- _WORK REQUIRED_: Recast every one of the rows below as a numbered list. Omit any blank lines, and leave the pictures out of your answer.

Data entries
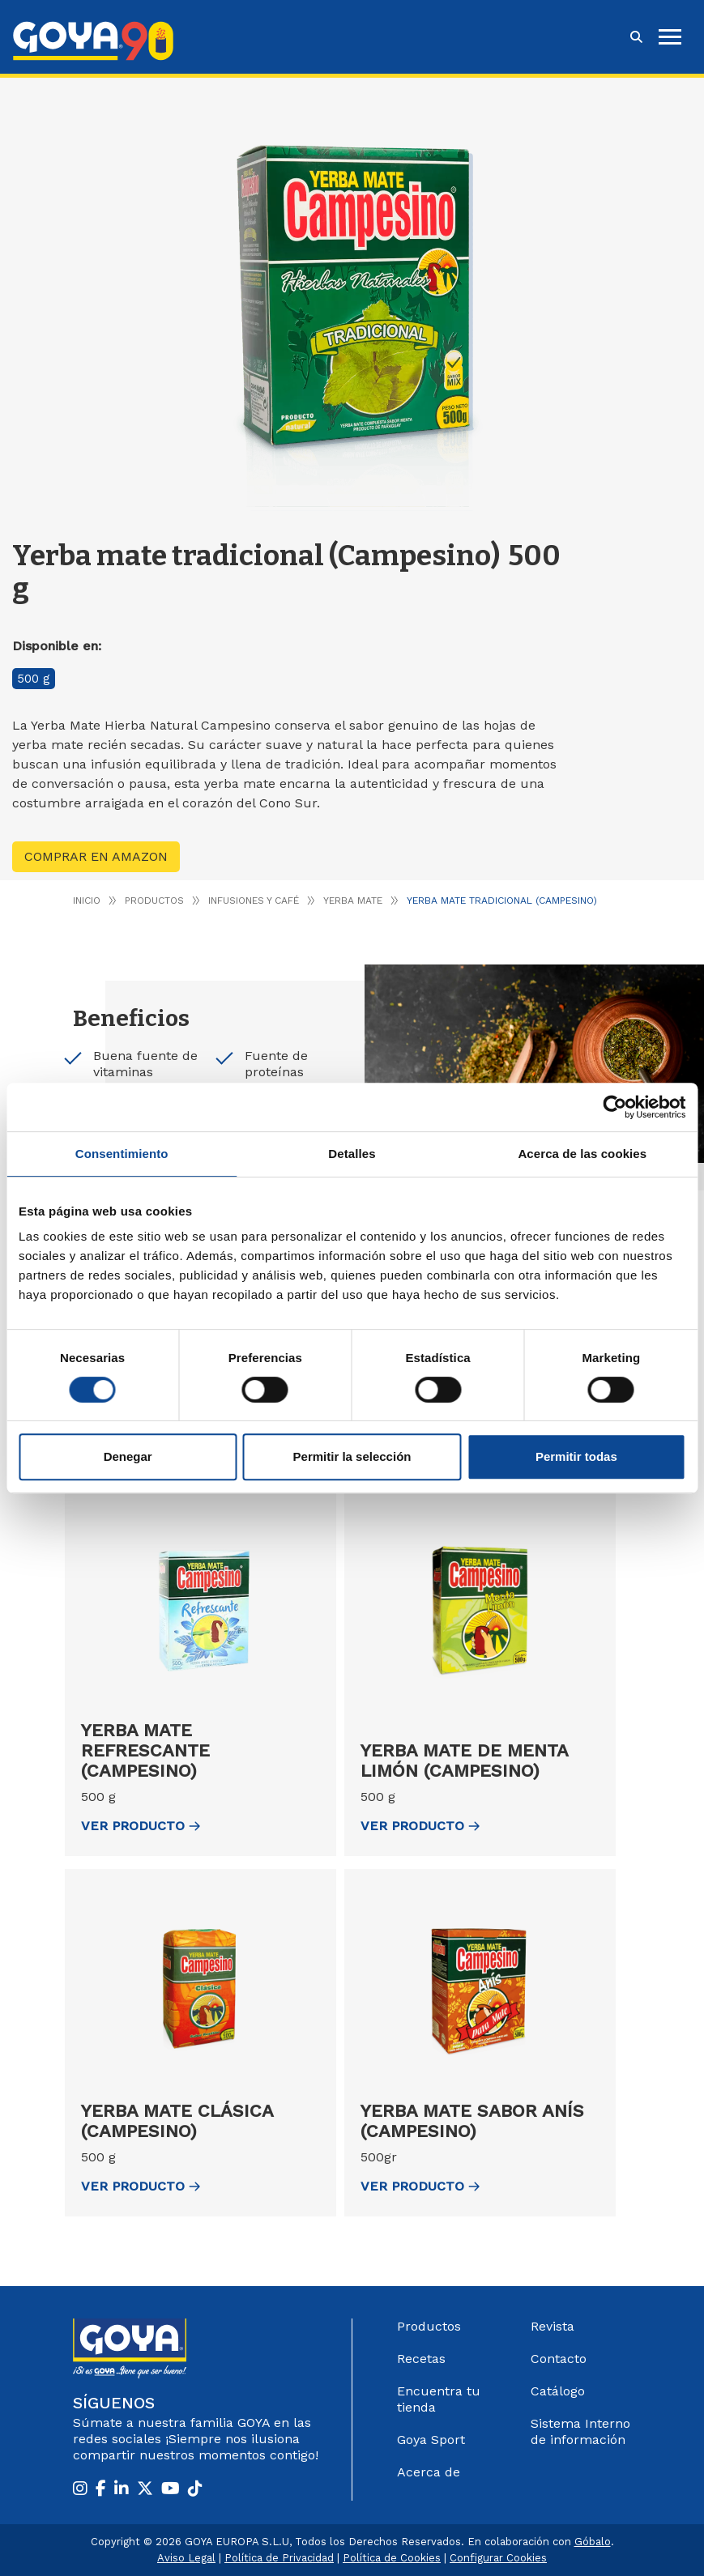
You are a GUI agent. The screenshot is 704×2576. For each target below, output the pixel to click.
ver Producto (140, 1826)
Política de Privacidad (279, 2558)
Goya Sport (431, 2439)
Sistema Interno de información (580, 2431)
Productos (154, 900)
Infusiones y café (253, 900)
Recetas (421, 2358)
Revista (552, 2326)
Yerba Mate (352, 900)
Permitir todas (576, 1456)
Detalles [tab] (351, 1153)
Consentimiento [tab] (122, 1153)
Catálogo (558, 2391)
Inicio (86, 900)
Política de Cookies (392, 2558)
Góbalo (592, 2542)
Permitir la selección (352, 1456)
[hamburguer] (670, 37)
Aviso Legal (186, 2558)
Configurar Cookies (498, 2558)
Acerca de (428, 2472)
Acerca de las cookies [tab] (582, 1153)
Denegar (128, 1456)
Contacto (559, 2358)
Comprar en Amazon (96, 856)
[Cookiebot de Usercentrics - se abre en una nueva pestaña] (614, 1107)
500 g (33, 678)
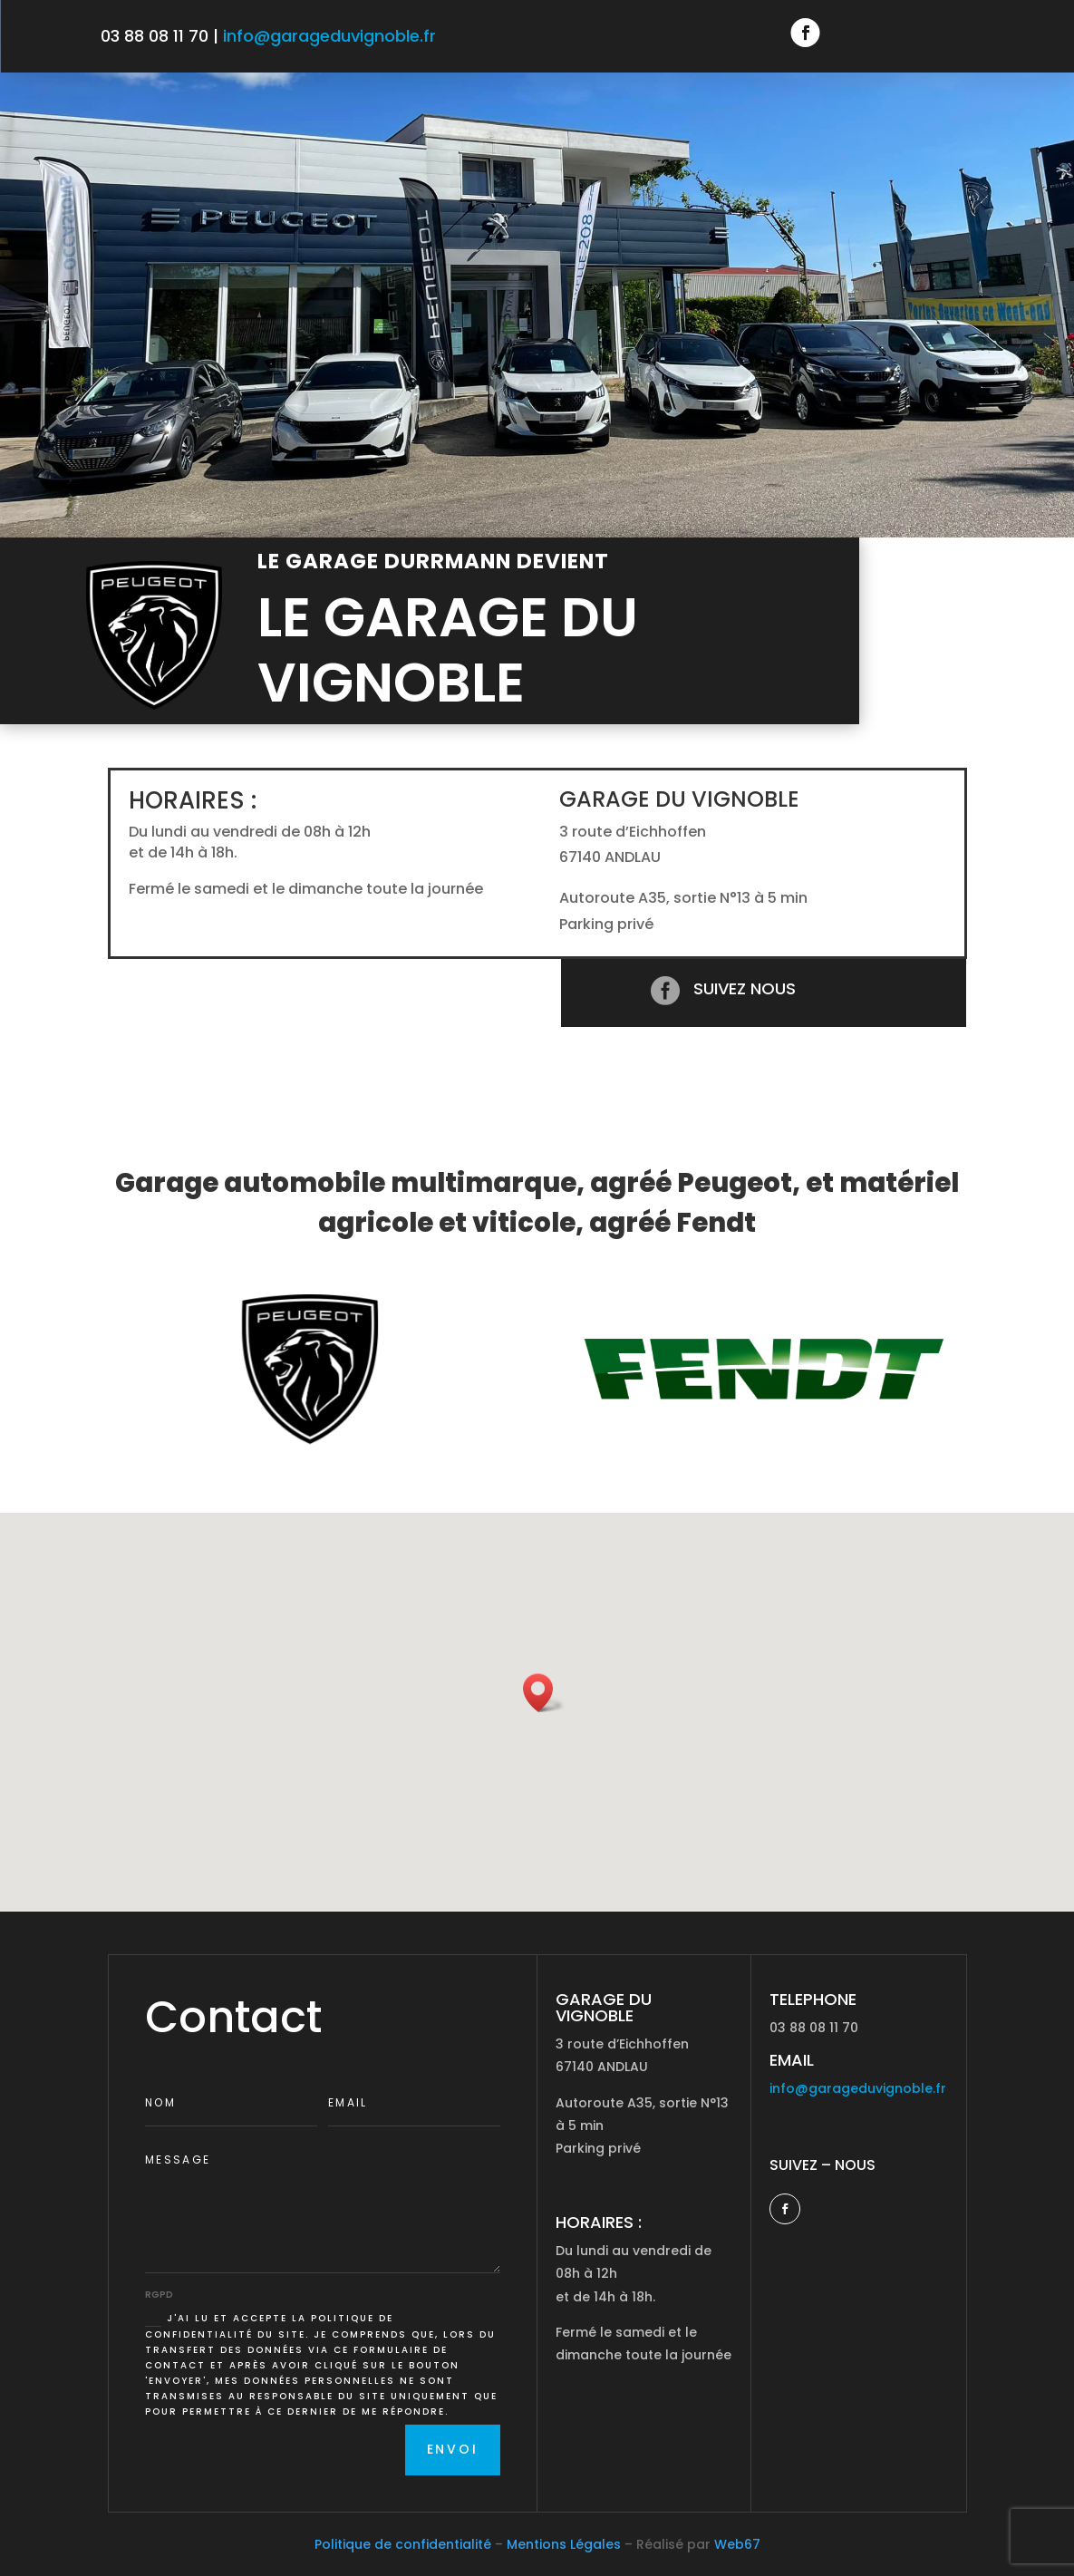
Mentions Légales (564, 2544)
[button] (544, 1692)
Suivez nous (744, 988)
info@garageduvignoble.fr (329, 35)
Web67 (737, 2544)
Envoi (453, 2449)
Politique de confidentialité (402, 2544)
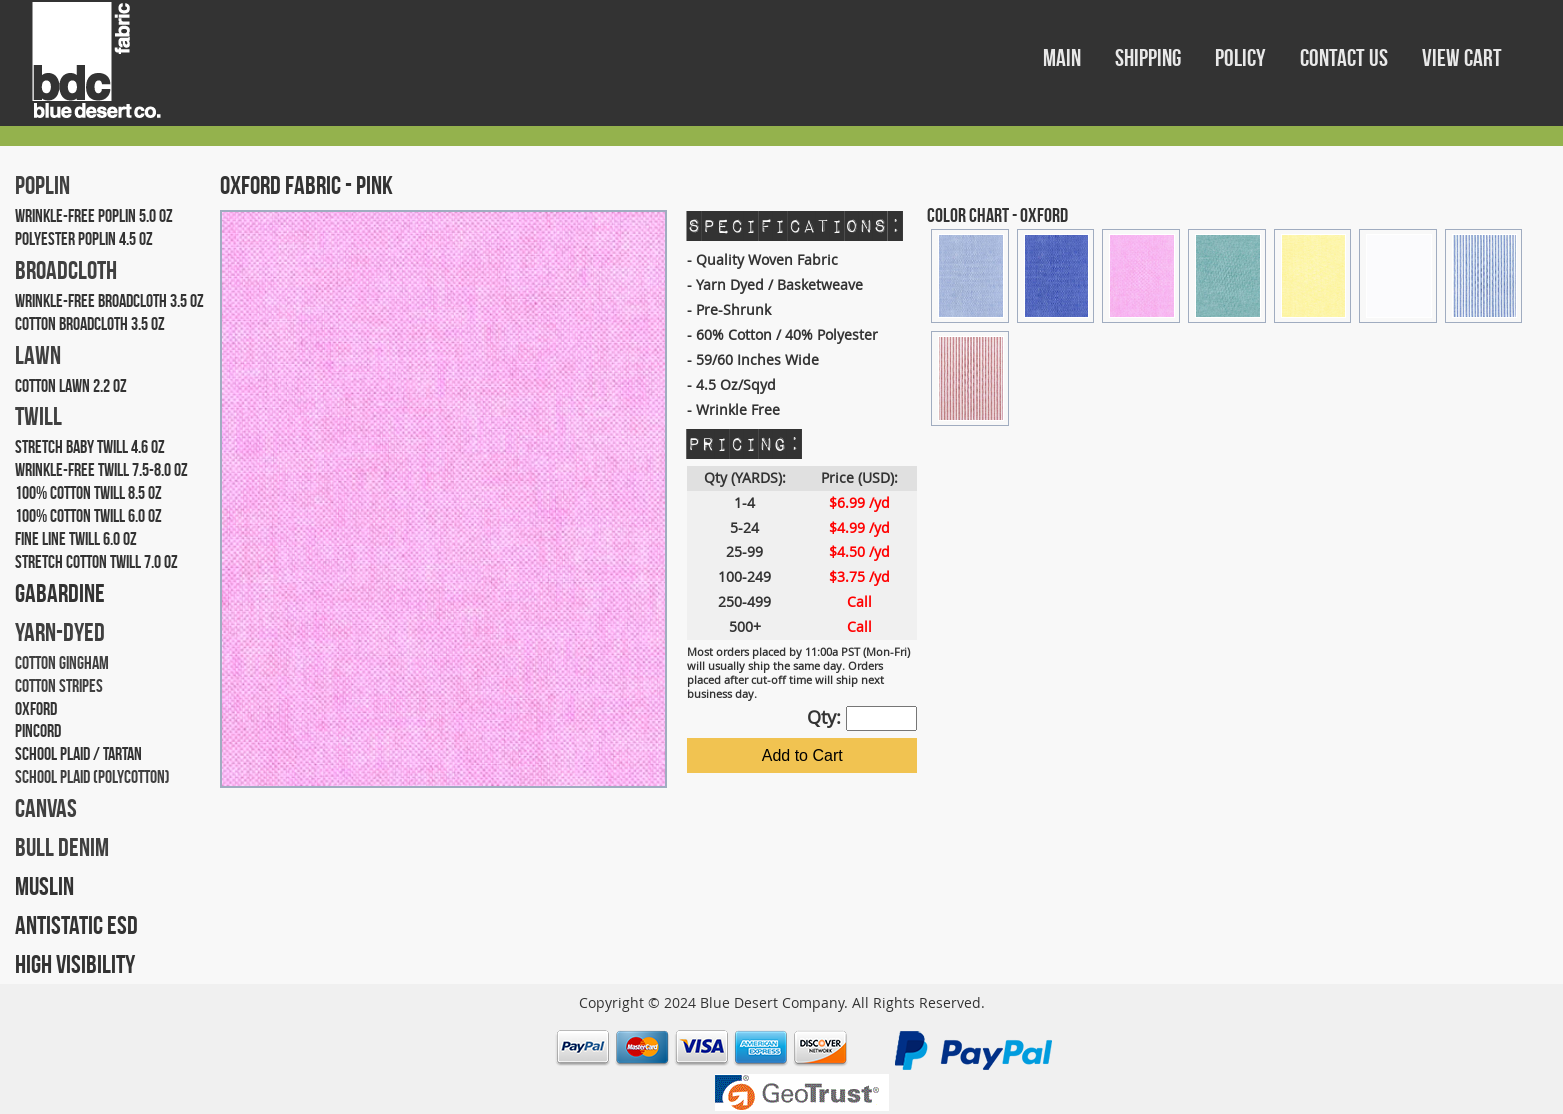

- _SOLUTION FOR THIS PROBLEM_:
1. You are a GUI agent. The screenshot is 704×2576. For each target below, output the pixel to click.
2. ver Producto (140, 1826)
3. Política de Privacidad (279, 2558)
4. Goya Sport (431, 2439)
5. Sistema Interno de información (580, 2431)
6. Productos (154, 900)
7. Infusiones y café (253, 900)
8. Recetas (421, 2358)
9. Revista (552, 2326)
10. Yerba Mate (352, 900)
11. Permitir todas (576, 1456)
12. Detalles [tab] (351, 1153)
13. Consentimiento [tab] (122, 1153)
14. Catálogo (558, 2391)
15. Inicio (86, 900)
16. Política de Cookies (392, 2558)
17. Góbalo (592, 2542)
18. Permitir la selección (352, 1456)
19. [hamburguer] (670, 37)
20. Aviso Legal (186, 2558)
21. Configurar Cookies (498, 2558)
22. Acerca de (428, 2472)
23. Acerca de las cookies [tab] (582, 1153)
24. Denegar (128, 1456)
25. Contacto (559, 2358)
26. Comprar en Amazon (96, 856)
27. [Cookiebot de Usercentrics - se abre en una nueva pestaña] (614, 1107)
28. 500 g (33, 678)
29. Mentions Légales (564, 2544)
30. [button] (544, 1692)
31. Suivez nous (744, 988)
32. info@garageduvignoble.fr (329, 35)
33. Web67 (737, 2544)
34. Envoi (453, 2449)
35. Politique de confidentialité (402, 2544)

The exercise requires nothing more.